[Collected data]

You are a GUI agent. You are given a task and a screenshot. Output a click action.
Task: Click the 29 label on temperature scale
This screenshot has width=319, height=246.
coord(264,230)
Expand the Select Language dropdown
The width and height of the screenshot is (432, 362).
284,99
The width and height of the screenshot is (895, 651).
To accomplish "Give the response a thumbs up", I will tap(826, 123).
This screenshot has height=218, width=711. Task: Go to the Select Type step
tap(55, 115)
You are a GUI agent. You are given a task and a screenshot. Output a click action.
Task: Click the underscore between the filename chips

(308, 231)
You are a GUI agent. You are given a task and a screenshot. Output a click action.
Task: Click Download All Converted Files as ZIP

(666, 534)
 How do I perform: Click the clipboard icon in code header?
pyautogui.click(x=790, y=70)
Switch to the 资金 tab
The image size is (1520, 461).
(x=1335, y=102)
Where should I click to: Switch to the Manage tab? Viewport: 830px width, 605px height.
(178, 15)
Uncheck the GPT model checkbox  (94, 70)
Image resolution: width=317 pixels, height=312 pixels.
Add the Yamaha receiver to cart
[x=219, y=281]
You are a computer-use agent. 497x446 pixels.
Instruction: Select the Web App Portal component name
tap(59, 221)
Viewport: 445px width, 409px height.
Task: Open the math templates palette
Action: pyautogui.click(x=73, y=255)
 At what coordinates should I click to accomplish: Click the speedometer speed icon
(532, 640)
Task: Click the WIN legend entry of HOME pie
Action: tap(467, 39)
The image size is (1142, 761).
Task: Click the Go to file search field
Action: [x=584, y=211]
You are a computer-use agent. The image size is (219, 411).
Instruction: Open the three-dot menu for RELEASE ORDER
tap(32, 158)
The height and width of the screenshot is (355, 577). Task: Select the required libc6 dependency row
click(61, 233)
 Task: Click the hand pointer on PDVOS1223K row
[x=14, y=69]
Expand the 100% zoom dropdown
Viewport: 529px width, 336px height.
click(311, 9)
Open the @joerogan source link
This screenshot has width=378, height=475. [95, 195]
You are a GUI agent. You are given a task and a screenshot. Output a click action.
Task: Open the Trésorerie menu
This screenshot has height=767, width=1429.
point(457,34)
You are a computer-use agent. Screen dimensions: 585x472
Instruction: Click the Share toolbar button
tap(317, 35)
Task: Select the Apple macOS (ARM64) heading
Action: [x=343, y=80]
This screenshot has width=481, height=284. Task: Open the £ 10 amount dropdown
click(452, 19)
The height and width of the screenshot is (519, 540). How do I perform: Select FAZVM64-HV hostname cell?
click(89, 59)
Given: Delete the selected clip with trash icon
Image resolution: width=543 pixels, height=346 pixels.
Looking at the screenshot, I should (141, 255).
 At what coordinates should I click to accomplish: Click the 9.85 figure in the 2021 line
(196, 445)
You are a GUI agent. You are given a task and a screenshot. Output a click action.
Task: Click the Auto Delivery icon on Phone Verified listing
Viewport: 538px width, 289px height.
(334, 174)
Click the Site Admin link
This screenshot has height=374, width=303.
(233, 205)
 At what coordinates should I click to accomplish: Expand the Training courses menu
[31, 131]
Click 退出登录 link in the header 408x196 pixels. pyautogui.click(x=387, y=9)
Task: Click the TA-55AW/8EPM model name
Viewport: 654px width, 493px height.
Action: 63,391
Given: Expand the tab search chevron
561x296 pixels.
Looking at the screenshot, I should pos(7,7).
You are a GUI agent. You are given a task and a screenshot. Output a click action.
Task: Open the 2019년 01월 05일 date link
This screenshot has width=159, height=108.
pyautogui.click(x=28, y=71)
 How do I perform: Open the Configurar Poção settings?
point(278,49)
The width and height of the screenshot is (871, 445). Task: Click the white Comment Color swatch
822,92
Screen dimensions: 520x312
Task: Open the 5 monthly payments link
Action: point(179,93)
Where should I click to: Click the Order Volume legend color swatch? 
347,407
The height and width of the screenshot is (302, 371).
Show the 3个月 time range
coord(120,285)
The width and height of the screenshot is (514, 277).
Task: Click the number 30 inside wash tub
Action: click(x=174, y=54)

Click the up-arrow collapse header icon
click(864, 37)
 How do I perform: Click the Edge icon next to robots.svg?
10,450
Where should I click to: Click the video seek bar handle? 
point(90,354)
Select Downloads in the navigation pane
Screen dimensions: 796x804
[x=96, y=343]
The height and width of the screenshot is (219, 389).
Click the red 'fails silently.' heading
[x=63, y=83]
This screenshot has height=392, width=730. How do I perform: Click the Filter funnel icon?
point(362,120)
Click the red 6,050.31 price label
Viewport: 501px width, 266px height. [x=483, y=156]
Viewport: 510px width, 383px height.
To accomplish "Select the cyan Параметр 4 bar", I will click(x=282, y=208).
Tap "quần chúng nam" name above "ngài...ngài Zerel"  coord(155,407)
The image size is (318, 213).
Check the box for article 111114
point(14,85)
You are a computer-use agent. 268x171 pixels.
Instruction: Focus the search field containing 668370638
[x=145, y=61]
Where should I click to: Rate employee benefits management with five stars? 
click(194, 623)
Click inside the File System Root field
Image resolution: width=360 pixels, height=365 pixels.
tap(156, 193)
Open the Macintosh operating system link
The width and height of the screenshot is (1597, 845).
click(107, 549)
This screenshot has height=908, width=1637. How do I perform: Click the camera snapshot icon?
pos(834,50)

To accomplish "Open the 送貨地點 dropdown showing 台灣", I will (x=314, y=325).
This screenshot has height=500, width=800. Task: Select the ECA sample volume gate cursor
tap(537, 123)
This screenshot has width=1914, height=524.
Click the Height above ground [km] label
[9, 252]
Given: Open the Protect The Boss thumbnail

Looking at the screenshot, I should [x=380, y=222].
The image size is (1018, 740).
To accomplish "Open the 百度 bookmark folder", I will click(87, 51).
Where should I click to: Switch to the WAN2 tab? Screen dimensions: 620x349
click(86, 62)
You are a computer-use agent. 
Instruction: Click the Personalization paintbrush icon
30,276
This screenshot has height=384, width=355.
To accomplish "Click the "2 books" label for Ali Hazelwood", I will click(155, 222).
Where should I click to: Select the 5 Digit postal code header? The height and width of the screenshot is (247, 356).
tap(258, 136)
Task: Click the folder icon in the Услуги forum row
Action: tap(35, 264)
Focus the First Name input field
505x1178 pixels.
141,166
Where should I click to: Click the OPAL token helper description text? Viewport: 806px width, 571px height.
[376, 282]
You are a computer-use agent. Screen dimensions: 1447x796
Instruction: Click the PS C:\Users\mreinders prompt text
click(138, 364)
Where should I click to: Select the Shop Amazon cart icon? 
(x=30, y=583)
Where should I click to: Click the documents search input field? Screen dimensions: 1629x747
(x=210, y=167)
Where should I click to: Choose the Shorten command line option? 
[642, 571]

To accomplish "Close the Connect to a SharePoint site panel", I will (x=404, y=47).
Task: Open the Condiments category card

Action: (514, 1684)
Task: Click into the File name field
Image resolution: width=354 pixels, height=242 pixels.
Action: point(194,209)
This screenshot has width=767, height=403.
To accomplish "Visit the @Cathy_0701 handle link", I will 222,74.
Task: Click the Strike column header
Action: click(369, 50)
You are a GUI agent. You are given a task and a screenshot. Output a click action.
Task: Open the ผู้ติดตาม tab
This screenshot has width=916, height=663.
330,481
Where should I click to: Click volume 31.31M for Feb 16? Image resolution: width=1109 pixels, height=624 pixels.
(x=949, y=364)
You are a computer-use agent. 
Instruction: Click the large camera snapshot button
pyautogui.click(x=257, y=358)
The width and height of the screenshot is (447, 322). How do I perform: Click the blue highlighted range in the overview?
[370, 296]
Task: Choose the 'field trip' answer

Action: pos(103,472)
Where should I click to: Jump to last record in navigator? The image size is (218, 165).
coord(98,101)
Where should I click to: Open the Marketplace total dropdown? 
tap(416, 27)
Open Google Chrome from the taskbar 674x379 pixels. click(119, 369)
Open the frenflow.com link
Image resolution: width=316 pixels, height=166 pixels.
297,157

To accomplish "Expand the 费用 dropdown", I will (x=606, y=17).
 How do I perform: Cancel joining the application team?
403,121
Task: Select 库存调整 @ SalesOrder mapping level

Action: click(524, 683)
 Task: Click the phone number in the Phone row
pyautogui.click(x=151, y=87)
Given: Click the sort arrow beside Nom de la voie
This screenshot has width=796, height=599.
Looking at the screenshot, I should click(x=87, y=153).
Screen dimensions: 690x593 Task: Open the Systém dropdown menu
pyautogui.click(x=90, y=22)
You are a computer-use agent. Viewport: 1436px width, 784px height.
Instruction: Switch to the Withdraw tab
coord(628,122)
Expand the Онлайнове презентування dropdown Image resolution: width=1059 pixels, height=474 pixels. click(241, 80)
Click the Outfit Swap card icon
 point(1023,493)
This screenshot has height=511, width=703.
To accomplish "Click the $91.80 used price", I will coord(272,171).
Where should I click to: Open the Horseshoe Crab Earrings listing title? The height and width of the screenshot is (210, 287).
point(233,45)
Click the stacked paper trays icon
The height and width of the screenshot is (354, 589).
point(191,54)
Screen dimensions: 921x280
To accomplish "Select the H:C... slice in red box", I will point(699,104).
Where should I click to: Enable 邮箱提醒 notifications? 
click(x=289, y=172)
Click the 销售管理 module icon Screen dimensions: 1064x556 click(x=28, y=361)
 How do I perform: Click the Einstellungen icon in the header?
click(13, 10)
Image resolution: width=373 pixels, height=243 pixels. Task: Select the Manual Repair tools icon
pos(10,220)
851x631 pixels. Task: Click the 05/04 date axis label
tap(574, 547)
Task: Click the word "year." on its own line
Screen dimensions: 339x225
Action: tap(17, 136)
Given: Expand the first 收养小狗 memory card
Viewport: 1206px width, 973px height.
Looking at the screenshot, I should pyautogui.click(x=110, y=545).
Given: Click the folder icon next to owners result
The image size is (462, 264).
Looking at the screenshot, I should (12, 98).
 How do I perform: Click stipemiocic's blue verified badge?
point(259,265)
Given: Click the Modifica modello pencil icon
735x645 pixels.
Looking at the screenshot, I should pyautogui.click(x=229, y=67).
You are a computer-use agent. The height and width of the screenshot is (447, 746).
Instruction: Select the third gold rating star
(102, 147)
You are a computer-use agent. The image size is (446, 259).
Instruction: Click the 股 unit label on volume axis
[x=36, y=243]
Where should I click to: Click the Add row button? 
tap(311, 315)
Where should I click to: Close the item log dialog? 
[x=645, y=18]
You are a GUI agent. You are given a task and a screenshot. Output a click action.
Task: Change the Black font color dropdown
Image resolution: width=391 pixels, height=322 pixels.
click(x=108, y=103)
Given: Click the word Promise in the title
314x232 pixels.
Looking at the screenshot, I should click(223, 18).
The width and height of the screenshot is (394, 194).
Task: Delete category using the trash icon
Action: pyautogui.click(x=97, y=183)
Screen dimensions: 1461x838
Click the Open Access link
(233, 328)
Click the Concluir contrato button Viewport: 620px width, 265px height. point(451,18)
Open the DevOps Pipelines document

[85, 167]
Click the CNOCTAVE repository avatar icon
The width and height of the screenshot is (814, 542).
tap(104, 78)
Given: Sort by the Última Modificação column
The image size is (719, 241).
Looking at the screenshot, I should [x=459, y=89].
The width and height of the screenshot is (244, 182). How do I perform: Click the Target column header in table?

Exercise prompt
This exercise requires the lines of the entries containing the string "word".

Solution to the exercise
Task: Click the word "year." on its own line
Given: Click the word Promise in the title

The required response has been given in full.